== DATA TO USE ==

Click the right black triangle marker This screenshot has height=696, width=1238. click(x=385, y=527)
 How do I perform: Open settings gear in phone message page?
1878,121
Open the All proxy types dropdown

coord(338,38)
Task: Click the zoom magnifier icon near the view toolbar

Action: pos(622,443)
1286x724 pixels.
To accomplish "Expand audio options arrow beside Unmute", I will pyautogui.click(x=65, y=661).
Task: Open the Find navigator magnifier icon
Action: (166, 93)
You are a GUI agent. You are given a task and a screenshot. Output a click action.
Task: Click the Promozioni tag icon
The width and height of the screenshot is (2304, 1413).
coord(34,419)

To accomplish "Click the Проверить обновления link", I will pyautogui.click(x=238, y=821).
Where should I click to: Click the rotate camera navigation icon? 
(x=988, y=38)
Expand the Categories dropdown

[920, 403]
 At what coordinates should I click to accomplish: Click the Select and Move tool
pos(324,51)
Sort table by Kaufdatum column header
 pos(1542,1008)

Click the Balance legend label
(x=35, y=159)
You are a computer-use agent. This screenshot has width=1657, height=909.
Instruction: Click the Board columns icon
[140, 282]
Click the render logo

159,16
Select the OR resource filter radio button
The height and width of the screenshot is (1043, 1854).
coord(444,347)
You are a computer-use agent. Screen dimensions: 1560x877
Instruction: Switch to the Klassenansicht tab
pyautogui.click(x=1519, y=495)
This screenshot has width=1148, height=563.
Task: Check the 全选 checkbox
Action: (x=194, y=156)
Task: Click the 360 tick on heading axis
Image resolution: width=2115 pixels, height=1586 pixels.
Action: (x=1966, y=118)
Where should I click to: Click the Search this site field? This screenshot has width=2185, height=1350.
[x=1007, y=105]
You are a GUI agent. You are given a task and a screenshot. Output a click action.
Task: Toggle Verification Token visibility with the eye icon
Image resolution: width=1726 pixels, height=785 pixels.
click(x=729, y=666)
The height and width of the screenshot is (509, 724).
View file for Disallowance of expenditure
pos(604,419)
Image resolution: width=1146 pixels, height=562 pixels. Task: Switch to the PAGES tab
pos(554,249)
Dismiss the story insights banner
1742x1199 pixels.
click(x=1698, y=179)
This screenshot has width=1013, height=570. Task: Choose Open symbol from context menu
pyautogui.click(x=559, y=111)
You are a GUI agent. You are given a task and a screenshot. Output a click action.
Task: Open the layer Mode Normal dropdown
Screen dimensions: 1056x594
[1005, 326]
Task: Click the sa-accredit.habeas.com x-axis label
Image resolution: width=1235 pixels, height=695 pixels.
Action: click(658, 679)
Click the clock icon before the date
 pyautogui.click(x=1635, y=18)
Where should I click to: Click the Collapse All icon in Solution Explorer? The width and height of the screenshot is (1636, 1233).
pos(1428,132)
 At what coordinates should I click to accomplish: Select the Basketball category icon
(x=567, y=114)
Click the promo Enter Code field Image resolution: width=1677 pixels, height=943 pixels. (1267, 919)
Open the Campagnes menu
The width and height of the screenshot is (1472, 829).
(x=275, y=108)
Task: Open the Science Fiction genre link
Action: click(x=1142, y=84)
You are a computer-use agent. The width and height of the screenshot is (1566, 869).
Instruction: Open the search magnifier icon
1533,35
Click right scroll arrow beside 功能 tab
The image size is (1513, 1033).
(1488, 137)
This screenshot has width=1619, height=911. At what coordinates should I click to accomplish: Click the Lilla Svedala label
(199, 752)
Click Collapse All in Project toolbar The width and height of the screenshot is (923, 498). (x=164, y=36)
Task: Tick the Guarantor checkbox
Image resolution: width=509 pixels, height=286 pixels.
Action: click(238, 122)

===

- [WORK REQUEST]:
Select every line of the records holding the string "right".

- [ANSWER TO THIS EXERCISE]:
Click the right black triangle marker This screenshot has height=696, width=1238. click(x=385, y=527)
Click right scroll arrow beside 功能 tab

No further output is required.